### TASK OBJECTIVE
Read through the records. Copy each line that has the word "days".
┌──
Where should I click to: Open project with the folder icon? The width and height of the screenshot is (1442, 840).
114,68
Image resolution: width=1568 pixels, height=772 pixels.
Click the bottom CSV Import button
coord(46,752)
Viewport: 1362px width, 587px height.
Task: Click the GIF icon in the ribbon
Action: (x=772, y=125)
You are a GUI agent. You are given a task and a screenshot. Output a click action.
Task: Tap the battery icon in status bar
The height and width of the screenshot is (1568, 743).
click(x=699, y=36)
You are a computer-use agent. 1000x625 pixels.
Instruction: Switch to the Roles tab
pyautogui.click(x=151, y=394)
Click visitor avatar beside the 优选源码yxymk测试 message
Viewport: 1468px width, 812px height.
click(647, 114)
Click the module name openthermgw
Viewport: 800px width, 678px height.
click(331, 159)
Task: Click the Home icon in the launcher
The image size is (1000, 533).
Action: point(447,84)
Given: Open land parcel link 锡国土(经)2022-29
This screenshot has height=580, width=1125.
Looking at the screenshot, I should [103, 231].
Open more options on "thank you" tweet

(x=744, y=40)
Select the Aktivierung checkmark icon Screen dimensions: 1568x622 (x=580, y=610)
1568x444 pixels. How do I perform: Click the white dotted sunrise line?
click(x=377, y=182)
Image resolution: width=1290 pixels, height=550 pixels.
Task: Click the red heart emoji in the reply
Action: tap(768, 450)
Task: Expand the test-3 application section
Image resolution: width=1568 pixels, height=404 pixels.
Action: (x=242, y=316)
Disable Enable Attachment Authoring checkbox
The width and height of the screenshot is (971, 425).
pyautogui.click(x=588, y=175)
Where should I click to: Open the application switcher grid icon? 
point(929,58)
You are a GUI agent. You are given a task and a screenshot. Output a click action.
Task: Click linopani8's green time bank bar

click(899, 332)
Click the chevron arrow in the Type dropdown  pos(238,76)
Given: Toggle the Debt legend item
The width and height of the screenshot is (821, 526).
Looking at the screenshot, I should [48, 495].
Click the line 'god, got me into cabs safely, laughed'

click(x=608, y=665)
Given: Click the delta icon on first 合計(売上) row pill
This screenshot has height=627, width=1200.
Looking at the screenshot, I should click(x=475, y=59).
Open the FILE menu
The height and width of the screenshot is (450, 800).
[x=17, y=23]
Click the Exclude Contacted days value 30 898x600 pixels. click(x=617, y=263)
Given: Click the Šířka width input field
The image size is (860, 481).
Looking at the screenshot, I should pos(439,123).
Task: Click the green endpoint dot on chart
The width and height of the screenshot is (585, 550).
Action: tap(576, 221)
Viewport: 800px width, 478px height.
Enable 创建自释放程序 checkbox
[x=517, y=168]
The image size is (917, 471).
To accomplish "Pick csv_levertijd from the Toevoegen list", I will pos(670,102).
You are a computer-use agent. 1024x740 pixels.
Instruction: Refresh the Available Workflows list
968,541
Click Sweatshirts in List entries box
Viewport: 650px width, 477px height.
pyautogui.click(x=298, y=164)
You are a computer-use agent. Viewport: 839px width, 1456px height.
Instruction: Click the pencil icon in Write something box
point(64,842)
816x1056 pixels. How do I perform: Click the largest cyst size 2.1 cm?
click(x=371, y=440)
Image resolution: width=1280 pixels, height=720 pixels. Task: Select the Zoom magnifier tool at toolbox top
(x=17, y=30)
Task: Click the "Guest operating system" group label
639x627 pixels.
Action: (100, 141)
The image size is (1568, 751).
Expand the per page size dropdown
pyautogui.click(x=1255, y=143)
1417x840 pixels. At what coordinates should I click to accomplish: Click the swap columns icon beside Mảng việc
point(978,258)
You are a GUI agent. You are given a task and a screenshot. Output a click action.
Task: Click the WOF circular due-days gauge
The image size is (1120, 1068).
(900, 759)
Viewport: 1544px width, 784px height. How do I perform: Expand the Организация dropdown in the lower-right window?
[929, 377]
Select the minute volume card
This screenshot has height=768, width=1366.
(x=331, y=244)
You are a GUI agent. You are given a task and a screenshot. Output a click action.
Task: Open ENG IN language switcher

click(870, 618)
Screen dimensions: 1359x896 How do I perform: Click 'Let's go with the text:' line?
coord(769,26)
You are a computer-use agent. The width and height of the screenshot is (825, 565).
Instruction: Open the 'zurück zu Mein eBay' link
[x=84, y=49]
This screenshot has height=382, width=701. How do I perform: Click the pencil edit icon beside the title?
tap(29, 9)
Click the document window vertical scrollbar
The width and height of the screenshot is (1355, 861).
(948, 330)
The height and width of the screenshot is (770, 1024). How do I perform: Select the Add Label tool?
└──
### RESPONSE TO THE TASK
Click the Exclude Contacted days value 30 898x600 pixels. click(x=617, y=263)
Task: Click the WOF circular due-days gauge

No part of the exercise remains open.